10) Wrapping Up “Why I Am an Evangelical Arminian Christian”:
In this two-part series I have attempted, to the best of my ability, briefly to sum up my epistemological and theological orientations. The end result is this: Insofar as I have been able correctly to discern the truth of the matter, based on revelation tested by coherence and experience, “evangelical Arminian Christianity” is the best option for answering life’s ultimate questions. There is a sense in which, at this point in my life, I can say about that with Luther at Worms: “Unless I am convinced by the testimony of the Holy Scriptures or by evident reason-for I can believe neither pope nor councils alone [or evangelical human authorities], as it is clear that they have erred repeatedly and contradicted themselves-I consider myself convicted by the testimony of Holy Scripture, which is my basis; my conscience is captive to the Word of God. Thus I cannot and will not recant, because acting against one’s conscience is neither safe nor sound. God help me. Amen” I am not entirely sure exactly what Luther meant by “conscience,” but for me it means truth as I believe it tested by logic and experience –as I explained in the first part of this series.

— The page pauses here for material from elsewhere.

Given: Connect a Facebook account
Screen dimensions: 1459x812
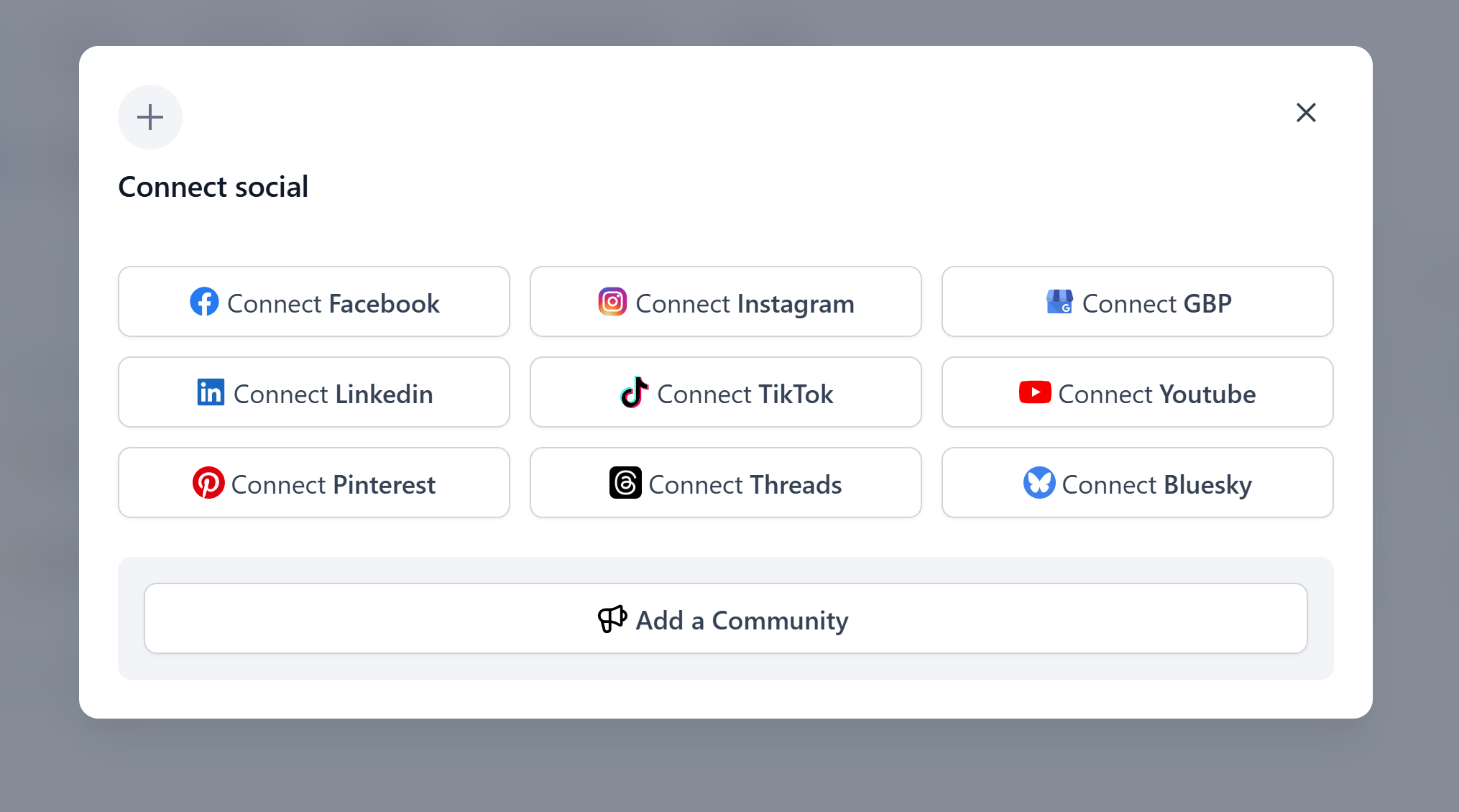Looking at the screenshot, I should [314, 302].
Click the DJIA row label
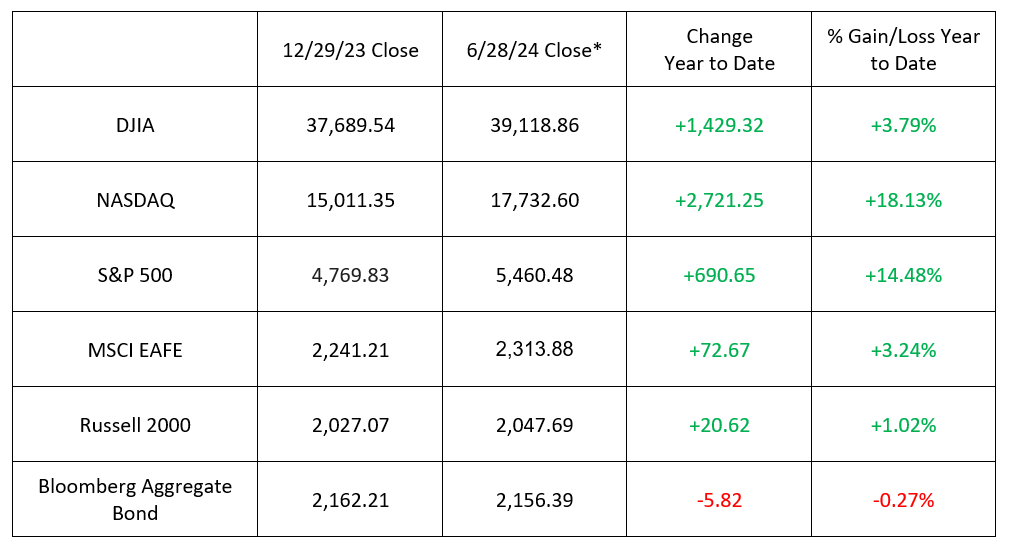 [x=135, y=126]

I am anxiously aware, however, and of course, that I am fallible. I could be wrong. So could every other human I know of except Jesus Christ himself. I do not believe in persecuting anyone for their religious or other beliefs. I am a strong believer in “soul liberty”—one of the reasons I identify as a baptist.
I have identified myself as an “evangelical Arminian Christian” and explained why. Here I wish to explain that there are many Christians who would not so identify themselves who, in my opinion, nevertheless, share my overall, general “type” of Christianity. They do not call themselves “evangelical” for their own reasons even though, insofar as I can detect rightly, they are evangelical in my sense of the word. They exist in every Christian denomination (except those I and most Christians would consider “cults”). Some who I consider Arminian, because of their beliefs, do not wear that label and do not wish to be called that—for whatever reasons. Some of them call themselves “moderately Reformed.” Fine. The labels are not that important; the question is what is believed.
An outstanding example is one of my favorite 20th century theologians—Emil Brunner (d. 1966)—author of what I consider one of the best systems of theology—Dogmatics—ever written. He would no doubt turn over in his grace if he knew I consider him “Arminian” and that because in his church—the Swiss Reformed Church—that label was considered heretical. However, his basic impulses about grace and free will are more consistent with classical Arminianism than with Calvinism. He was, in fact, harshly critical toward what came to be called “Calvinism” after Calvin—especially “double predestination.”
Obviously what I have written here, in this ten part series (in two parts), is far from a complete account or defense of my beliefs. I offer it here only as a partial explanation. Some people have urged me to write a “summa”—a complete account of what I believe to be biblical, evangelical, Arminian Christianity. Perhaps someday I will do that. But, I am suspicious of such attempts as they are too easily embraced by people as substitutes for Holy Scripture itself. I do not believe there is any once-for-all, complete and closed, true-for-everyone system of Christian beliefs. However, I do believe in giving an answer to those who ask for one—about what one believes and why. Many people have asked me why I am a Christian, why I am an evangelical Christian, and how I can be an evangelical Arminian Christian—as if that is something impossible. This series constitutes my answer in brief for now.